Selected text
# Is there a limit to the number of points you can transfer from another



## MJL (Feb 22, 2010)

I know different programs have different ratios for transferring points, and I read where some require you to transfer in "chunks" of 5,000 points, for example. But, is there an overall limit on the number of miles/points transferable?

I'm considering applying for this credit card

http://www.continental.com/web/en-US/conte...aspx?offer=OP25

for the 25,000 continental miles, then transferring to AGR points. Is this possible?


----------



## the_traveler (Feb 22, 2010)

If you are taking about transferring OnePass Miles from Continental to AGR, the answer is there is* no limit*! The only thing is that it must be done in 5,000 mile blocks. (5K, 10K, 15k, etc...)

I transferred 60,000 in one transaction from CO to AGR once!


----------



## alanh (Feb 22, 2010)

For transferring from Continental to Amtrak, there's no limit. It just has to be done in multiples of 5000 and takes about a week.

There are limits on transferring points _out_ of Amtrak.


----------



## RRrich (Feb 22, 2010)

Thats why I have a Continental card! You might also investigate the Starwood Hotels Amex and the Chase Sapphire isa card - all good for getting lots of AGR points on a one tome only basis.

Best way to get AGR points on a regular basis is to use an Amtrak AGR Mastercard - just use it for luxuries - like food and gasoline :


----------



## Guest (Feb 22, 2010)

check out the website: http://webflyer.com/programs/mileage_converter/

It is a quick way to look at transfer ratios and what is allowed. Sometimes you may want to put in a ludicrous amount of points to see the transfer rules and where the thresholds are at.


----------



## the_traveler (Feb 22, 2010)

alanh said:


> For transferring from Continental to Amtrak, there's no limit. It just has to be done in multiples of 5000 and *takes about a week*.


It doesn't take "about a week". They only transfer once a week, but if you request a transfer by the close of business on Friday, the transfer is usually made on Sunday night/Monday morning! 

So if you make the request on Friday, it takes 2 days. If you make the request on Wednesday, it takes 4 days. Etc... And it also doesn't matter if Monday is a holiday (like Memorial Day or Labor Day) - the transfer will be done!


----------



## MJL (Feb 25, 2010)

Well, I found out I already have 5,000 orphan miles from a million years ago on Continental. Woo Hoo! I called this week and they said I would take 10 business days to transfer. I'll try to keep track of how long it takes for them to transfer.

On the question of making reservations now, then canceling just prior to making an AGR reservation: are there waiting lists for the room(s), where someone else might be eligible to take it before I can?


----------



## Bigval109 (Feb 25, 2010)

the_traveler said:


> If you are taking about transferring OnePass Miles from Continental to AGR, the answer is there is* no limit*! The only thing is that it must be done in 5,000 mile blocks. (5K, 10K, 15k, etc...)
> I transferred 60,000 in one transaction from CO to AGR once!

Problem 1
From the thread on moving miles into AGR, retype the passage starting at the words "It doesn't take" and ending after "MJL (Feb 25, 2010)".
Problem 2
Translate this sentence from the mileage transfer thread into Spanish: "For transferring from Continental to Amtrak, there's no limit."

Data extract
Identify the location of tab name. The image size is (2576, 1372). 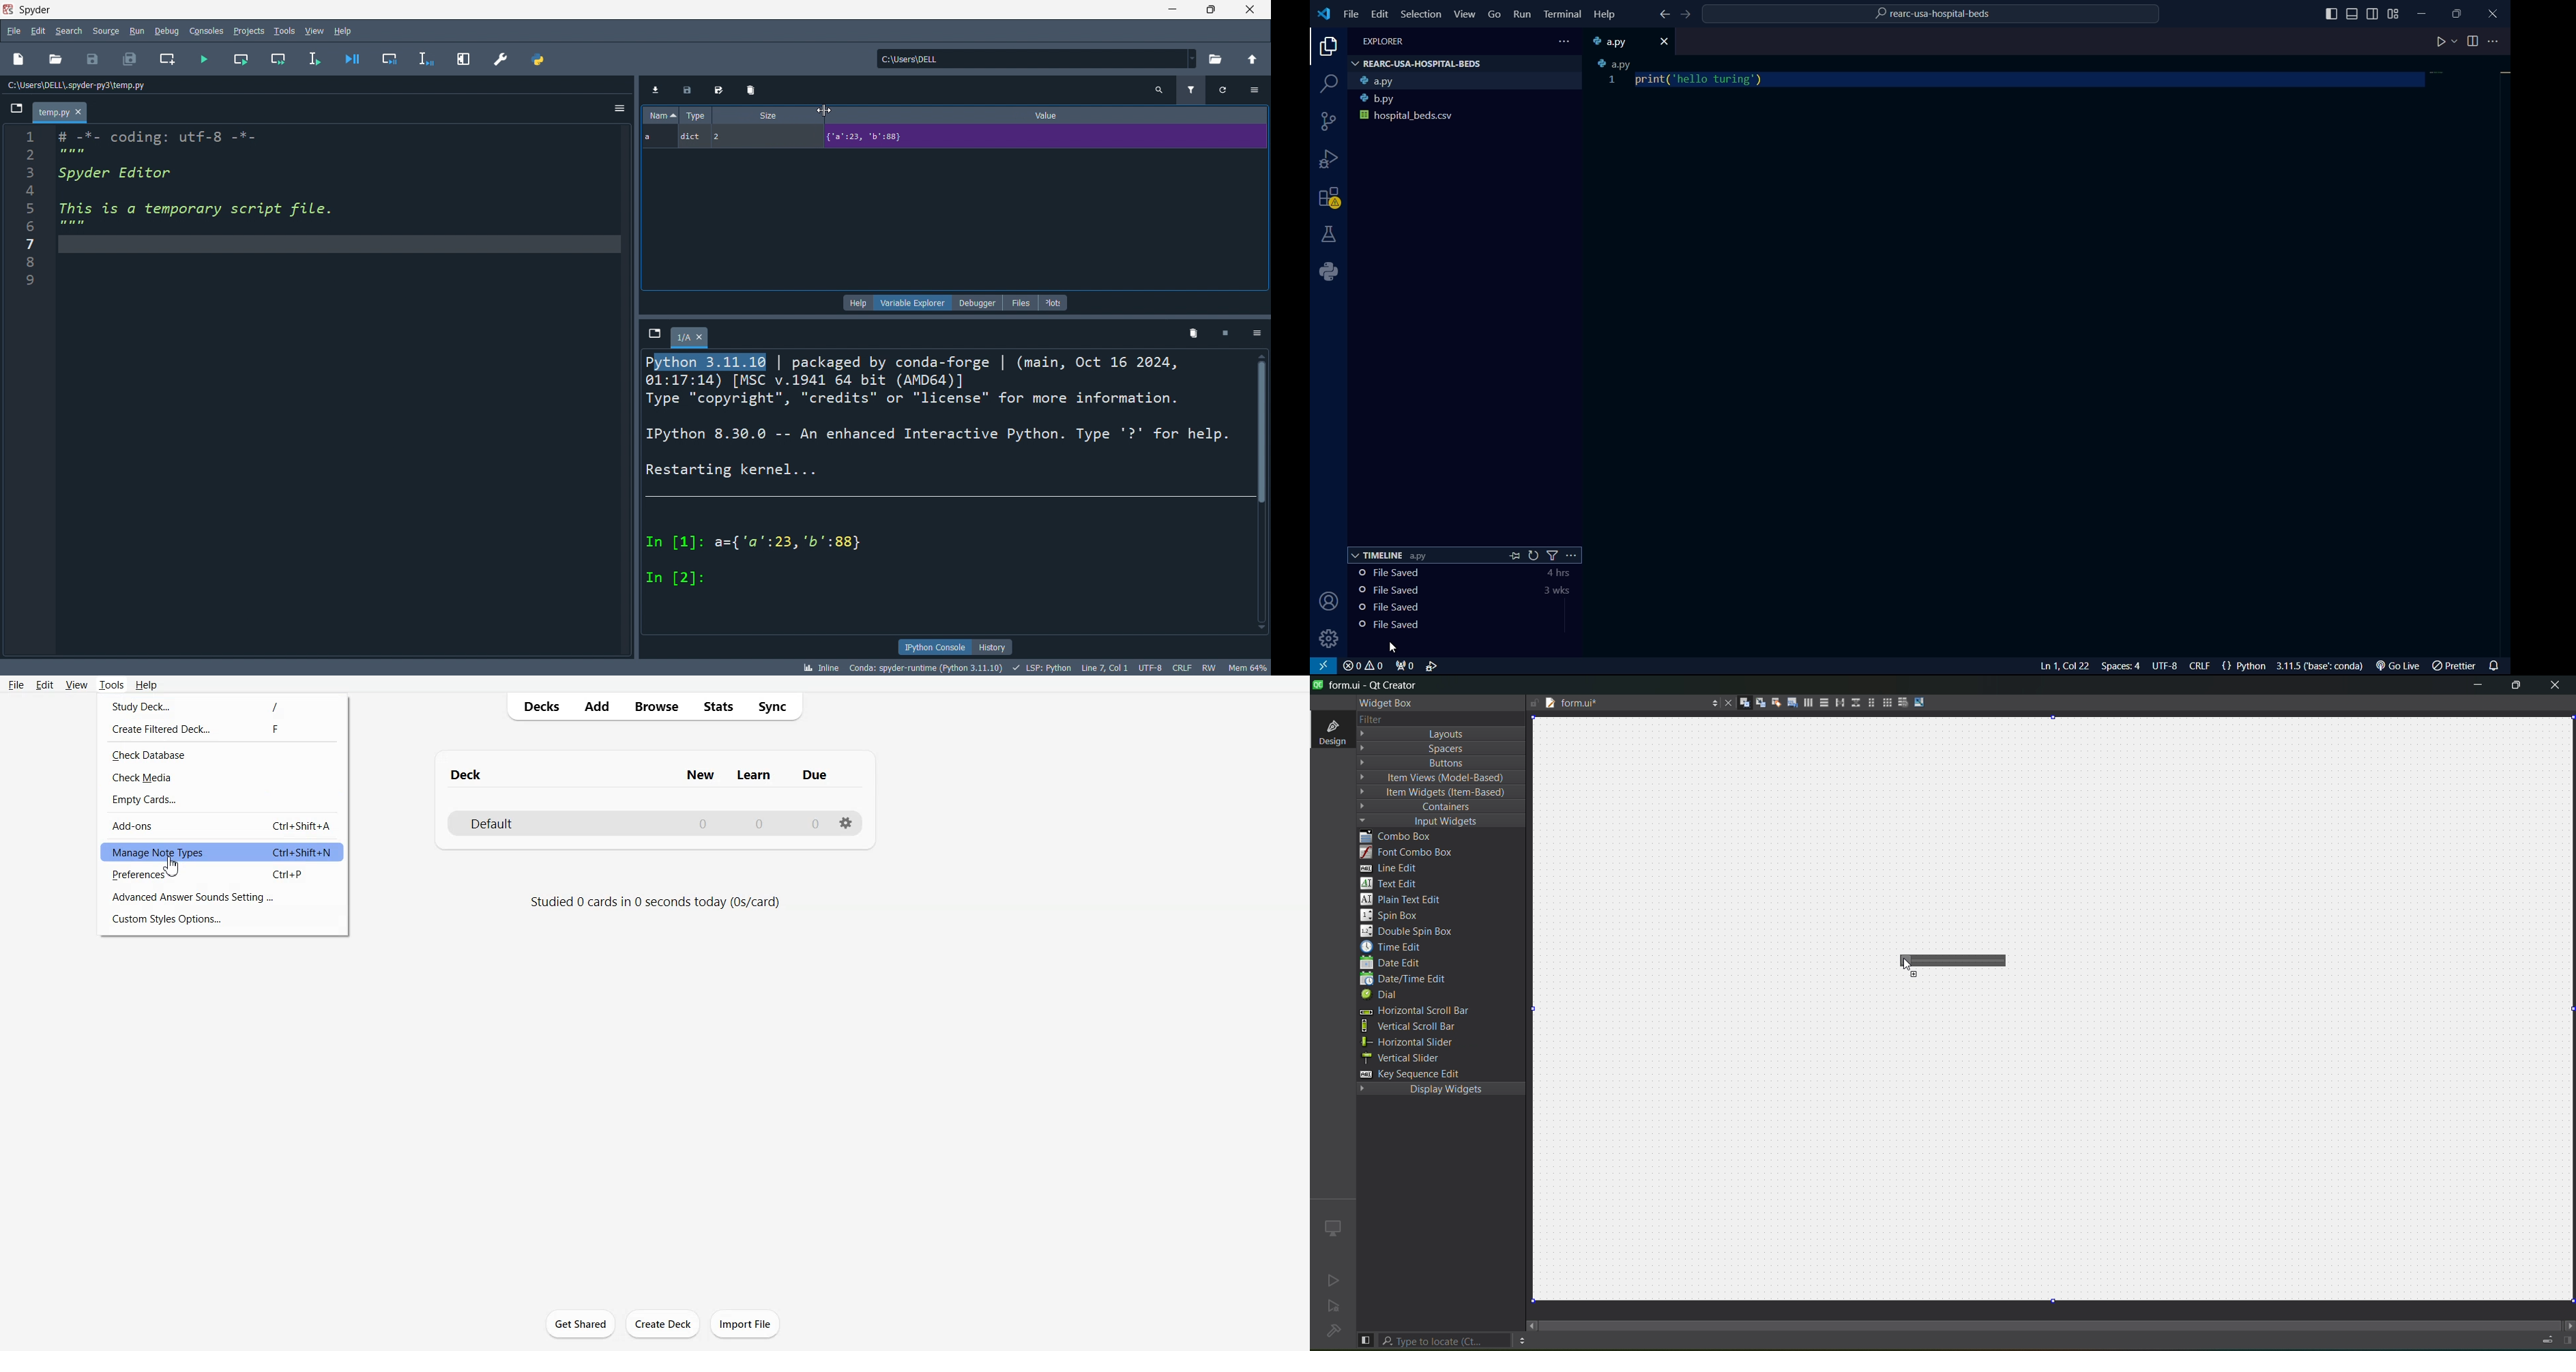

Correct response 1
It doesn't take "about a week". They only transfer once a week, but if you request a transfer by the close of business on Friday, the transfer is usually made on Sunday night/Monday morning! 

So if you make the request on Friday, it takes 2 days. If you make the request on Wednesday, it takes 4 days. Etc... And it also doesn't matter if Monday is a holiday (like Memorial Day or Labor Day) - the transfer will be done!


----------



## MJL (Feb 25, 2010)

Correct response 2
Para transferir de Continental a Amtrak, no hay límite.